Jusqu’à présent, nous avons surtout abordé l’histoire militaire. Ce serait presque oublier que la géographie peut aussi être un sujet d’ordre militaire. Il s’agit d’une branche, plus pratique que théorique, de la discipline mère géographie qui puise dans de nombreux autres cursus afin d’apporter un éclairage neuf et précis sur des problématiques diverses. Jusqu’à la décennie 2010, cette matière était peu mise en avant.
Pour contribuer à la revalorisation de cette discipline, Paul-David Regnier, agrégé de géographie et ancien directeur d’un service de géographie des conflits au ministère des Armées, a rédigé le Dictionnaire de géographie militaire, publié en 2008. Cet outil d’une centaine d’entrées souligne aussi l’état actuel de cette géographie si particulière. Ainsi, d’après son auteur, les deux mondes propres à la géographie militaire, académique d’une part – donc plus orienté vers le théorique – et militaire d’autre part – plus pratique – auraient tout à gagner d’une meilleure synergie, empruntant l’un à l’autre pour mettre au point un corpus des plus utiles.

##########

# CONSIGNE A
Reprenez mot pour mot le texte sur la géographie militaire, du début à la fin.
La liste qui suit n'a aucun lien avec le texte.

# DONNÉES BRUTES

##########

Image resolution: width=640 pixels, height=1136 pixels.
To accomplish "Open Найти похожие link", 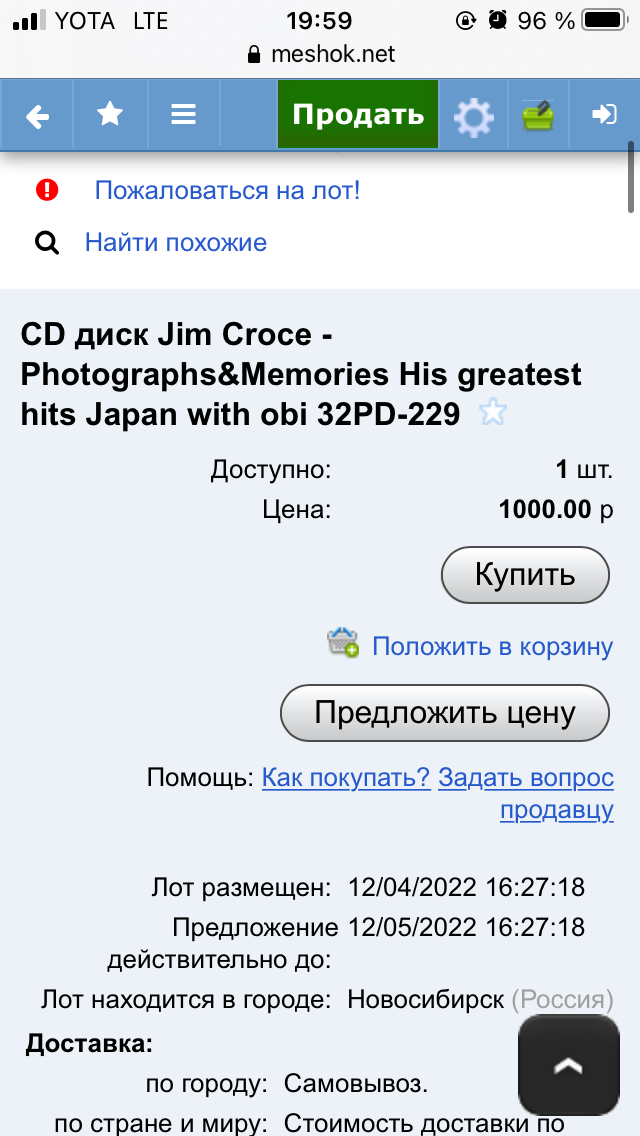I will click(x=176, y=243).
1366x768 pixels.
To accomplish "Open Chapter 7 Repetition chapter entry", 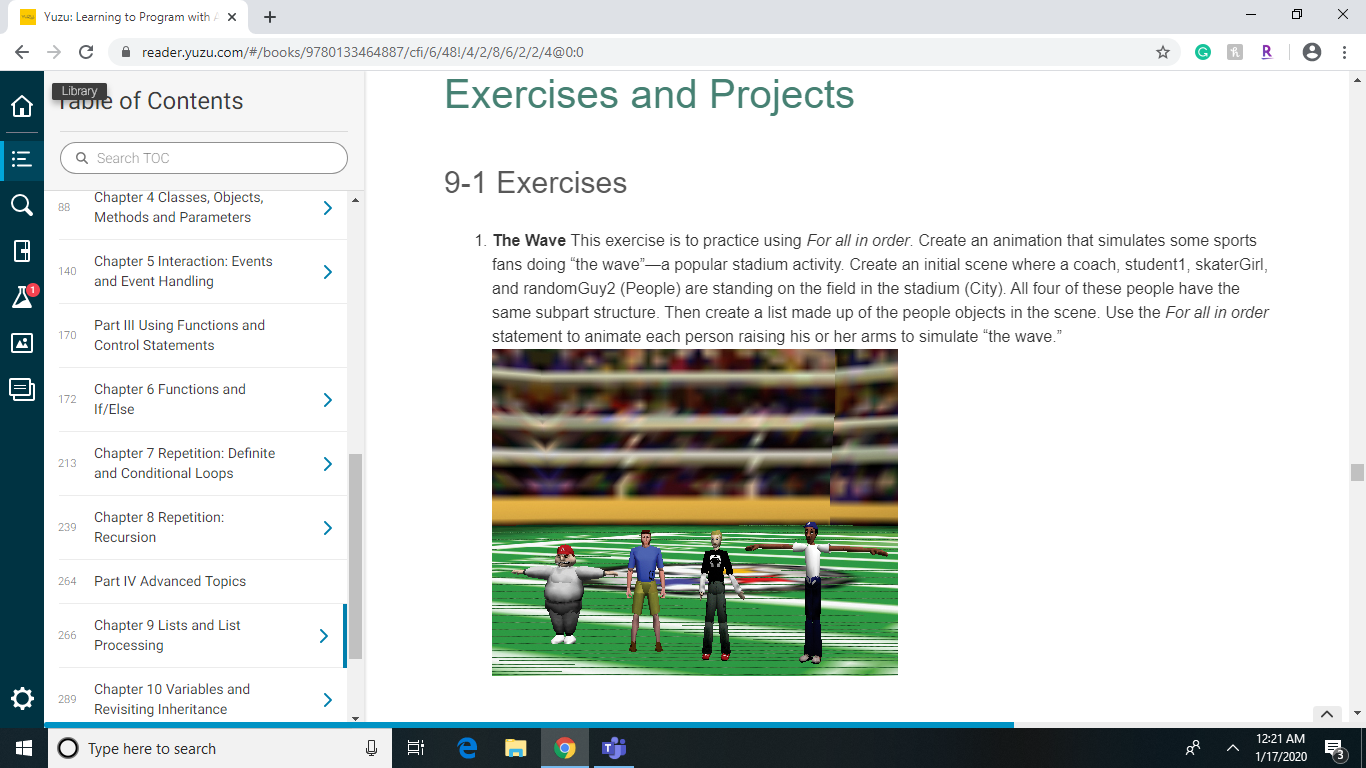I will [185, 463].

##########

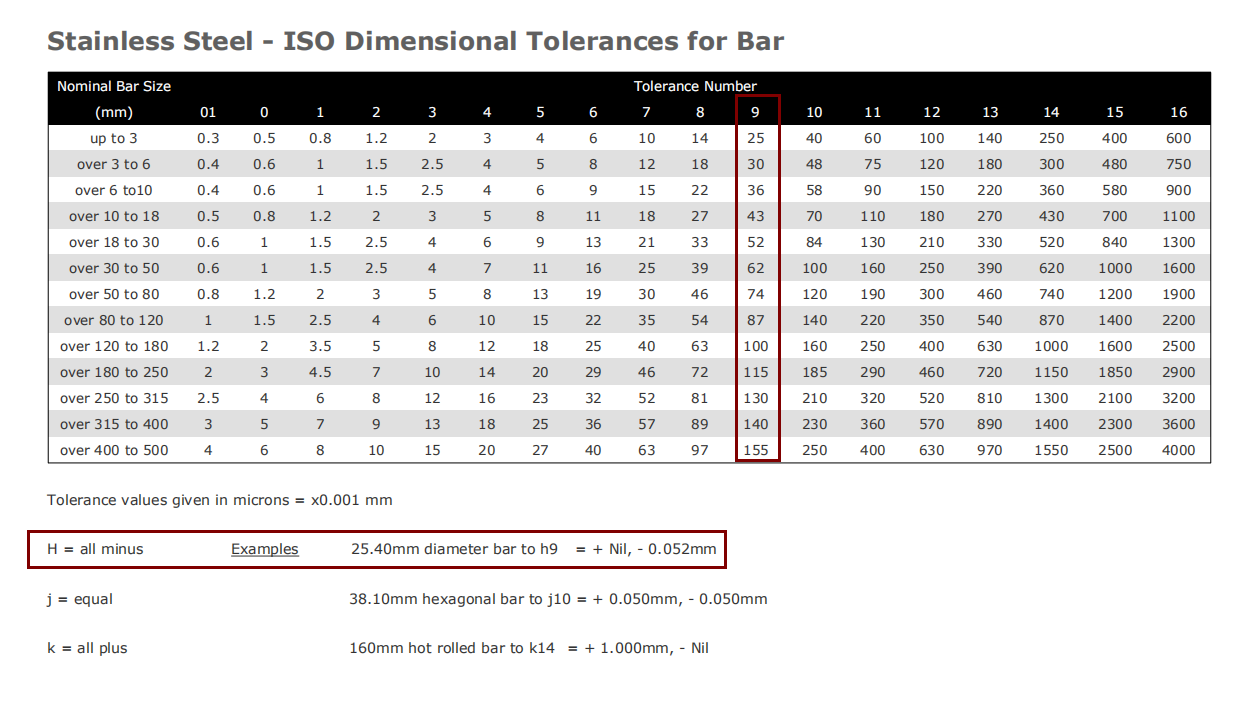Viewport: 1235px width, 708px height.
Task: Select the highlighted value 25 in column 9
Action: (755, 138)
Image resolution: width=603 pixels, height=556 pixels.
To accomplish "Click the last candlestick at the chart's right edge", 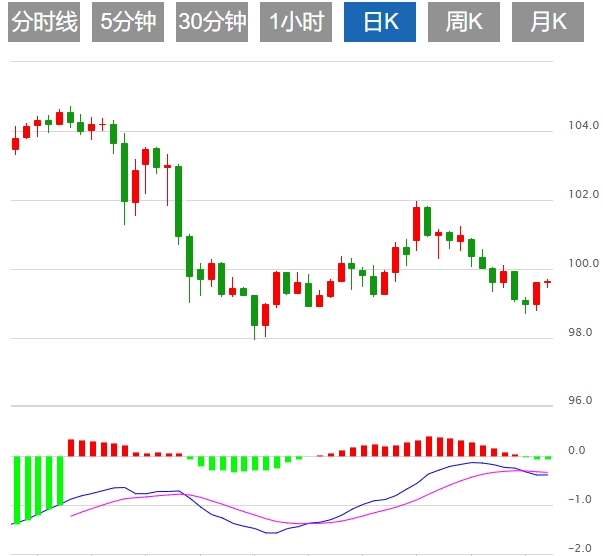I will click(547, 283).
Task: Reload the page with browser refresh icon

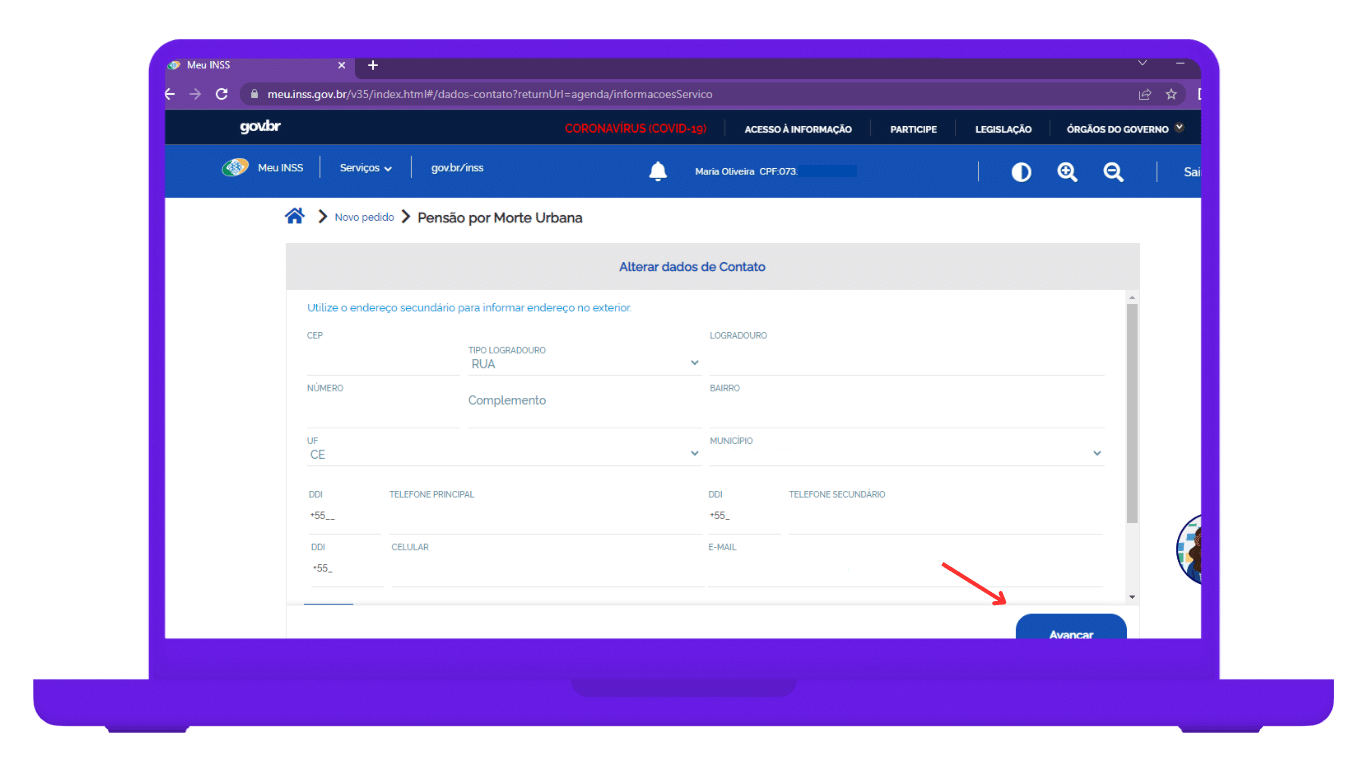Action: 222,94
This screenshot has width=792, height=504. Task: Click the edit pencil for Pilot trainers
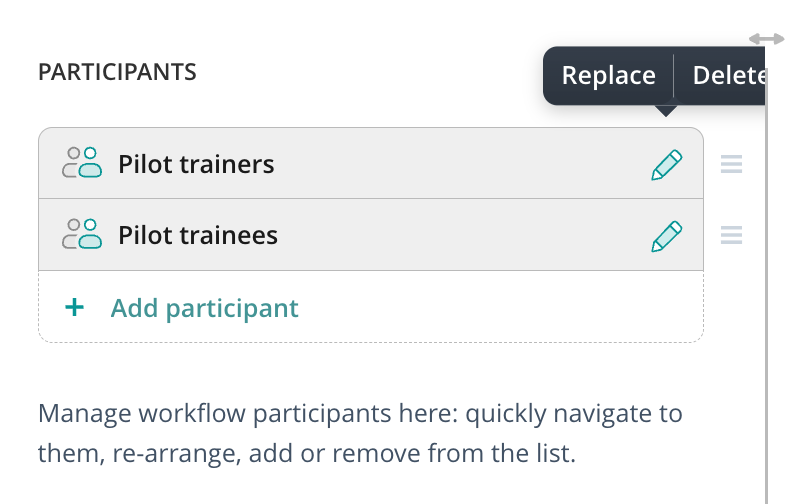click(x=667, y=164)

##########

# CONSIGNE B
Dans la liste, partez de la ligne qui contient « This screenshot has » et arrêtez-vous après celle qui contient « click(x=667, y=164) ». Réécrivez seulement ces lignes en remplaçant « Pilot trainers » par « Flight instructors », sans rien changer d'autre et sans reprendre les images.

# RÉSULTAT FINAL A
Jusqu’à présent, nous avons surtout abordé l’histoire militaire. Ce serait presque oublier que la géographie peut aussi être un sujet d’ordre militaire. Il s’agit d’une branche, plus pratique que théorique, de la discipline mère géographie qui puise dans de nombreux autres cursus afin d’apporter un éclairage neuf et précis sur des problématiques diverses. Jusqu’à la décennie 2010, cette matière était peu mise en avant.
Pour contribuer à la revalorisation de cette discipline, Paul-David Regnier, agrégé de géographie et ancien directeur d’un service de géographie des conflits au ministère des Armées, a rédigé le Dictionnaire de géographie militaire, publié en 2008. Cet outil d’une centaine d’entrées souligne aussi l’état actuel de cette géographie si particulière. Ainsi, d’après son auteur, les deux mondes propres à la géographie militaire, académique d’une part – donc plus orienté vers le théorique – et militaire d’autre part – plus pratique – auraient tout à gagner d’une meilleure synergie, empruntant l’un à l’autre pour mettre au point un corpus des plus utiles.

# RÉSULTAT FINAL B
This screenshot has width=792, height=504. Task: Click the edit pencil for Flight instructors
click(x=667, y=164)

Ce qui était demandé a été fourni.